À quoi attribuez-vous la mort de ces dauphins ?
Ces dauphins ont payé le prix de l’incompétence et l’arrogance de certains dirigeants. Quatre pauvres marins ont trouvé la mort. Sur le plan international, Maurice est en train de se ridiculiser, car le gouvernement parle de l’Ocean State, de Blue Economy et d’une zone économique exclusive extrêmement grande, et on n’arrive pas à gérer notre propre lagon. Il faut cesser cette illusion de faire semblant.

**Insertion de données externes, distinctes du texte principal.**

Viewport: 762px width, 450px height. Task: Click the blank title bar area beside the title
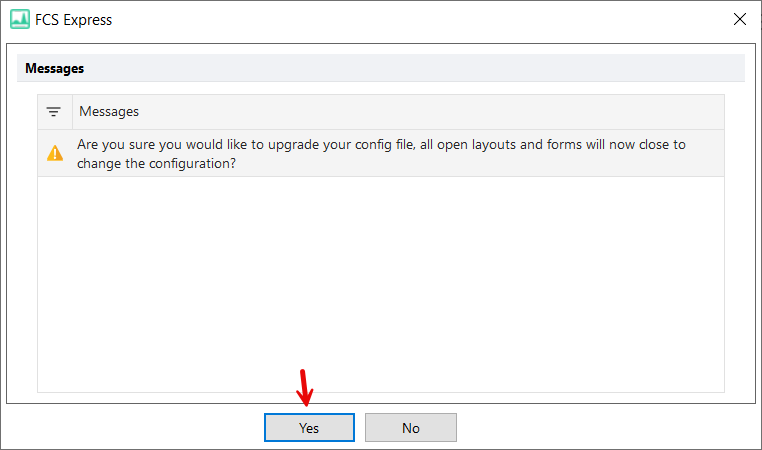pyautogui.click(x=400, y=19)
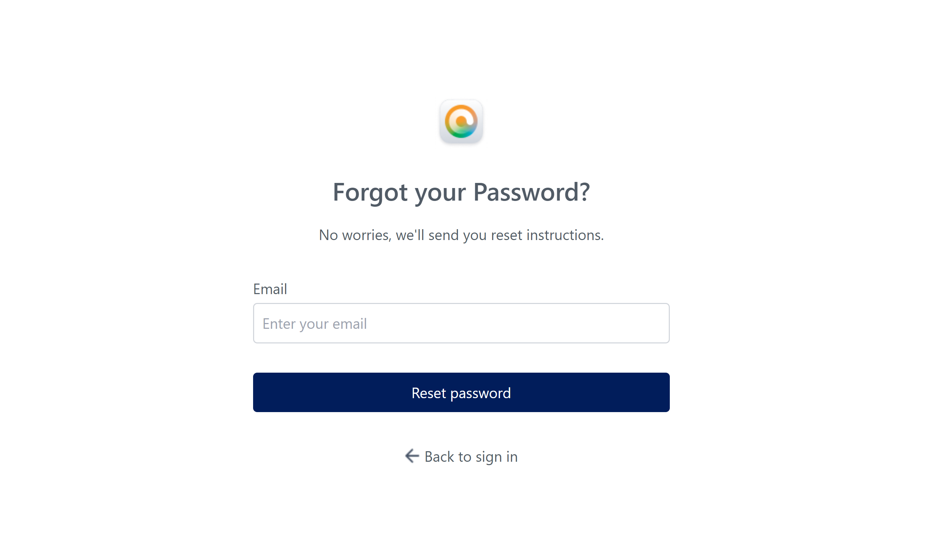The image size is (944, 560).
Task: Click the colorful circular app logo
Action: [x=461, y=122]
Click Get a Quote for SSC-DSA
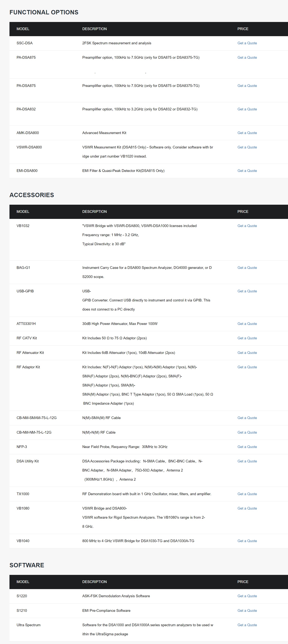 [x=247, y=43]
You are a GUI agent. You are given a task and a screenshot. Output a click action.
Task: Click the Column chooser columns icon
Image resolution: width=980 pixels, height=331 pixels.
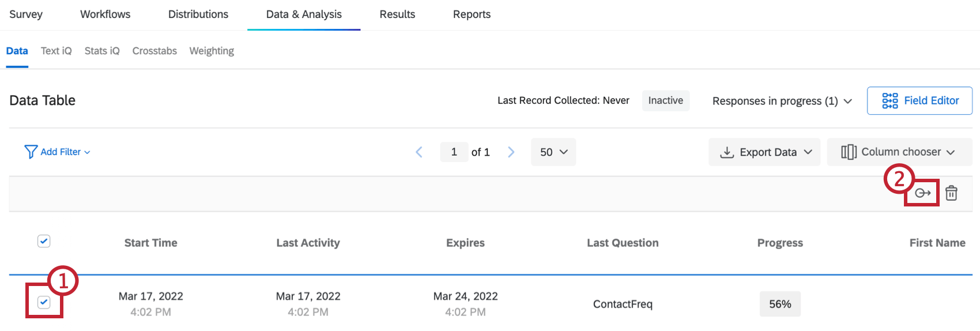point(849,152)
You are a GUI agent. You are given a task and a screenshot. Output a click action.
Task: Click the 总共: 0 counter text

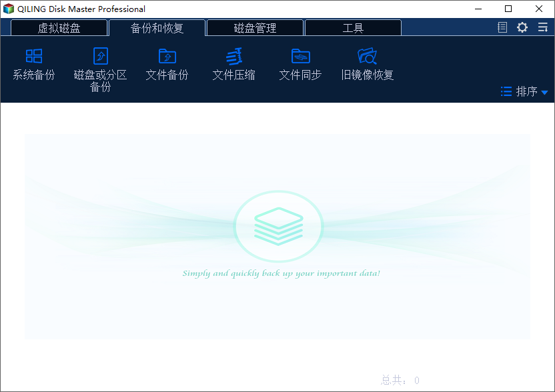[x=399, y=380]
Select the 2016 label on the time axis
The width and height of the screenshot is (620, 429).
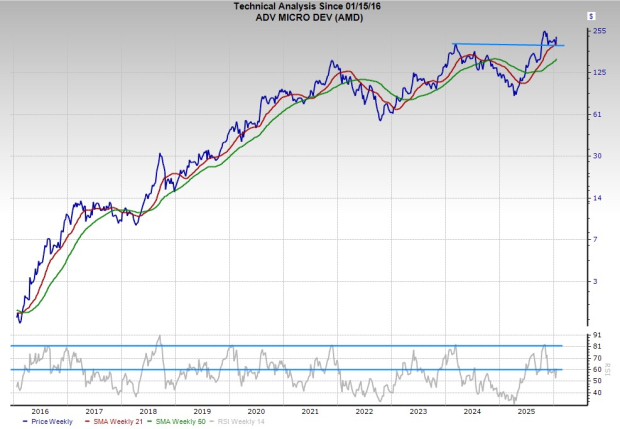[39, 411]
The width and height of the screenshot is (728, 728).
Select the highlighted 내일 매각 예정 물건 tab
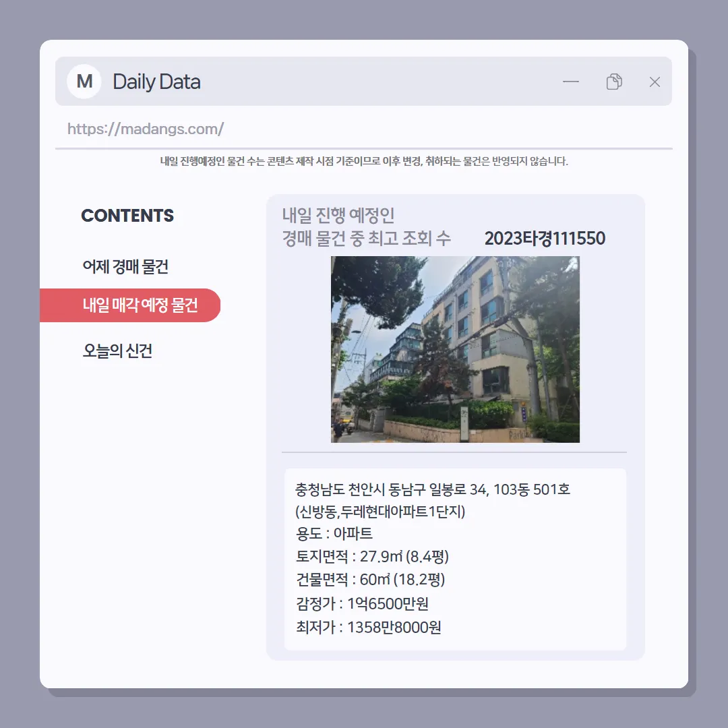[x=130, y=305]

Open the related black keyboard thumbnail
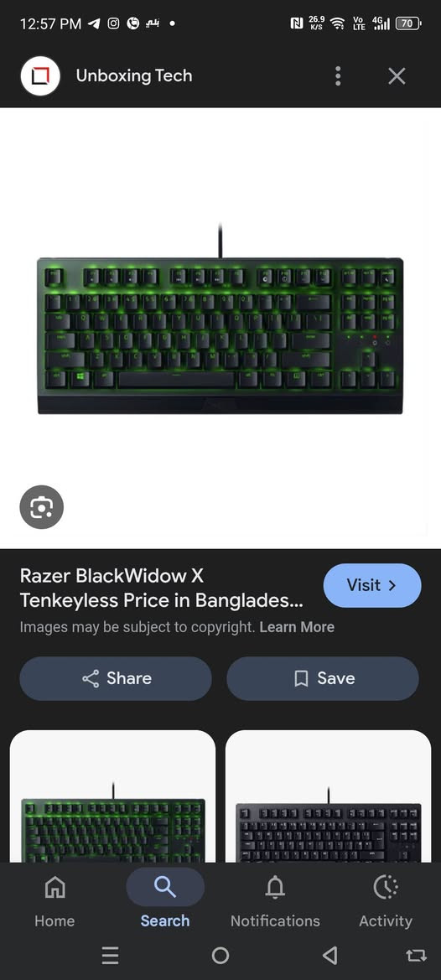328,796
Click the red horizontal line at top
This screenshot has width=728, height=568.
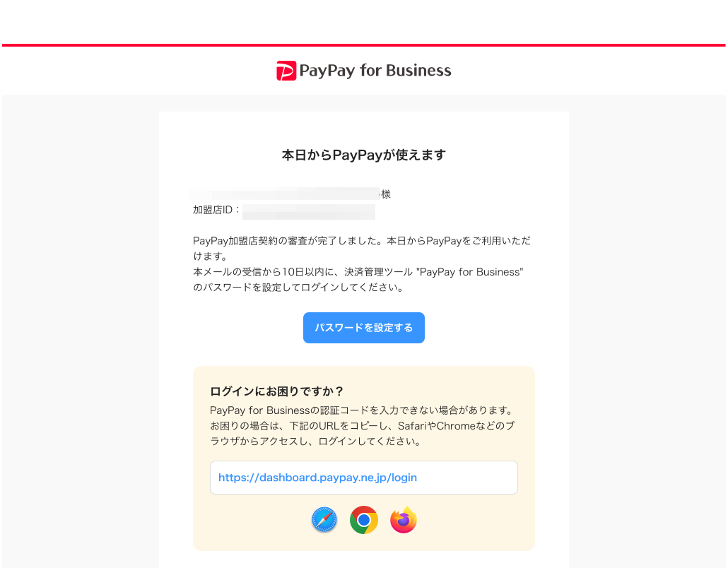[x=364, y=45]
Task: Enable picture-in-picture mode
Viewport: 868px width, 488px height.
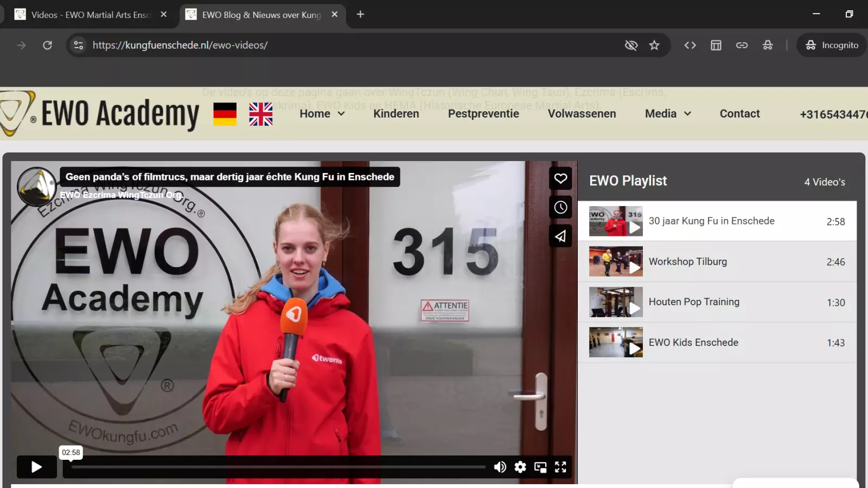Action: (x=540, y=467)
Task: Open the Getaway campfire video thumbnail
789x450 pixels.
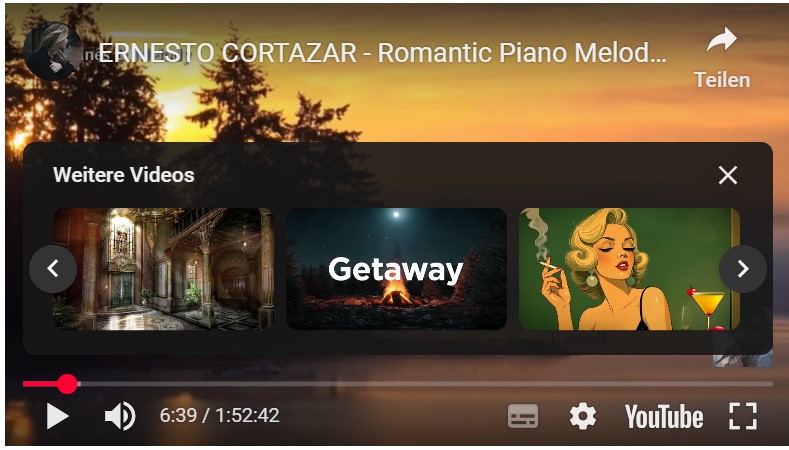Action: click(397, 269)
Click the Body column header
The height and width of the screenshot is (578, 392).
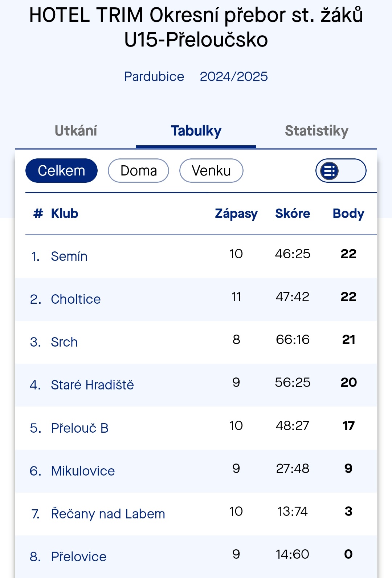coord(348,214)
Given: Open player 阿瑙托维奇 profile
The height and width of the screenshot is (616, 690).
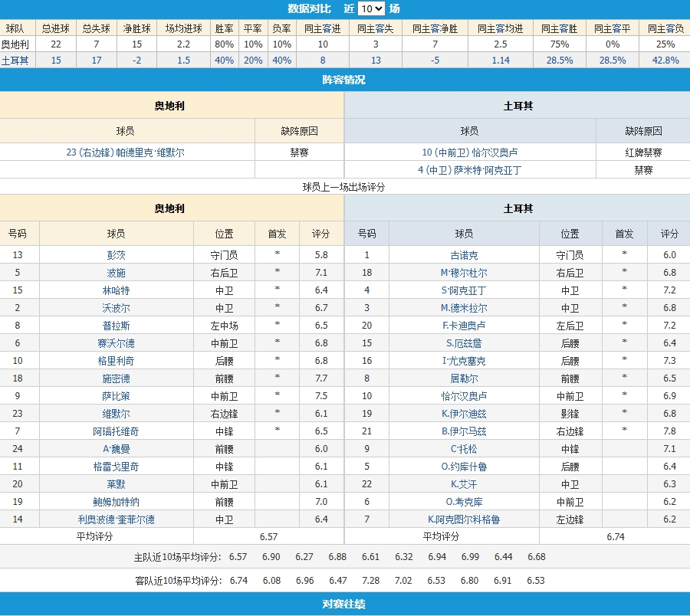Looking at the screenshot, I should [x=117, y=431].
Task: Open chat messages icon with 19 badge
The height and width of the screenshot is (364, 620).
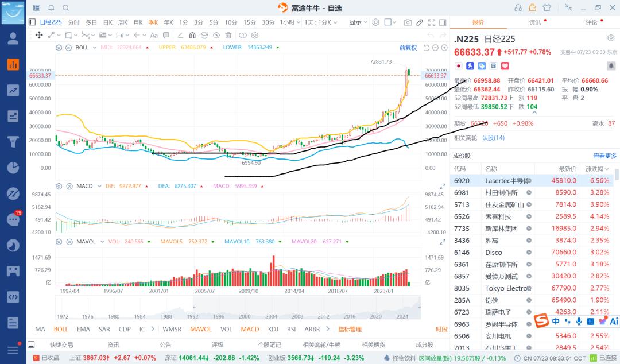Action: click(13, 219)
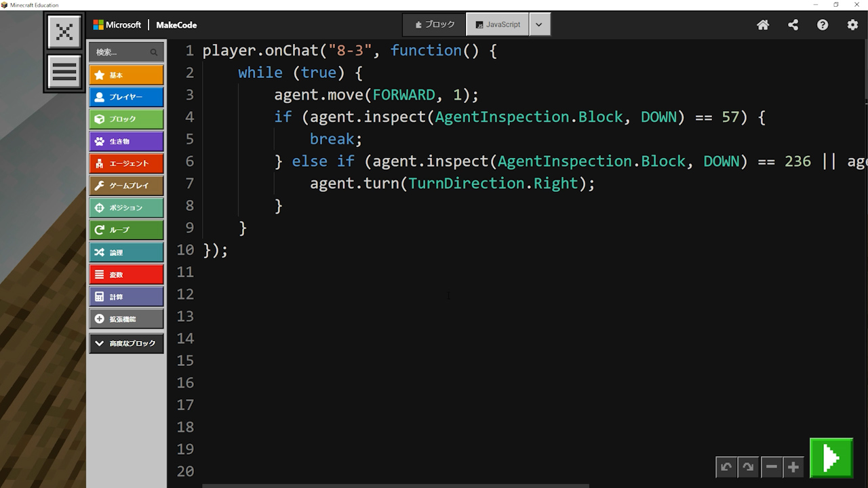The image size is (868, 488).
Task: Click the horizontal scrollbar under the code
Action: (x=395, y=485)
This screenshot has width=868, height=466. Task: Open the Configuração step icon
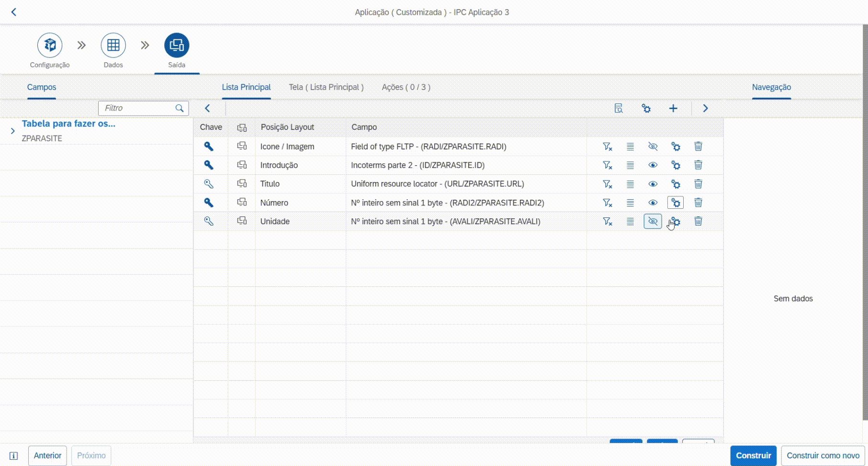click(50, 45)
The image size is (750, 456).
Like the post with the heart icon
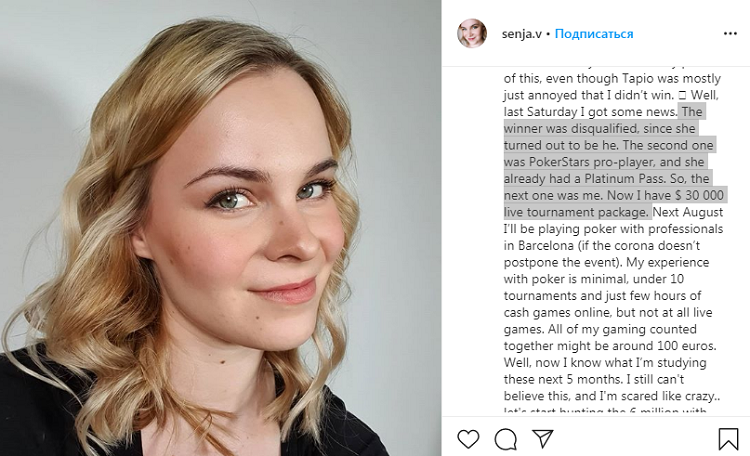point(468,439)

On dit que Arek Kokin Nu Laplaz met souvent les bâtons dans les roues du développement. Que répondez-vous à cette critique ?
Nous ne sommes pas là pour mettre des bâtons les roues. Nous sommes là pour travailler avec n’importe quel gouvernement. Il ne faut pas qu’un gouvernement considère les citoyens comme des adversaires. Nous sommes dans une démocratie. On a le droit d’être d’accord ou pas. Il faut qu’il y ait un Smart Mauritius. Il ne fallait pas couler le Wakashio. Il fallait l’amener à terre pour le recycler. Pendant 12 jours, ce bateau a fait naufrage sur les récifs ou résident des langoustes. Ces récifs représentent le “border” du Mahébourg/Grand-Port Fishing Reserve, très riche en matière de biodiversité marine, très important pour les pêcheurs de la région. En sus de cela, ce naufrage se trouve à quelques centaines de mètres de deux sites de Ramsar, du Blue-Bay Marine Park, de l’île aux Aigrettes Nature Reserve, de l’île aux Mariannes, etc. Il ne fallait pas couler le Wakashio dans un endroit fréquenté par les dauphins. Qui a donc poussé ces dauphins à pénétrer dans nos lagons ? Je trouve choquant que certains viennent dire que le Wakashio n’est pas la cause de la mort des dauphins. Le crime contre la nature est un crime contre l’humanité.

Que réclamera AKNL maintenant ?
Nous allons demander aux politiciens, qui aspirent à diriger le pays, de signer un pacte pour la transition écologique. Ce sera un contrat entre le peuple et les partis politiques. Nous allons former et sensibiliser les futurs décideurs à la cause écologique. Il faut cesser d’improviser. Il faut une vision à long terme pour la transition écologique.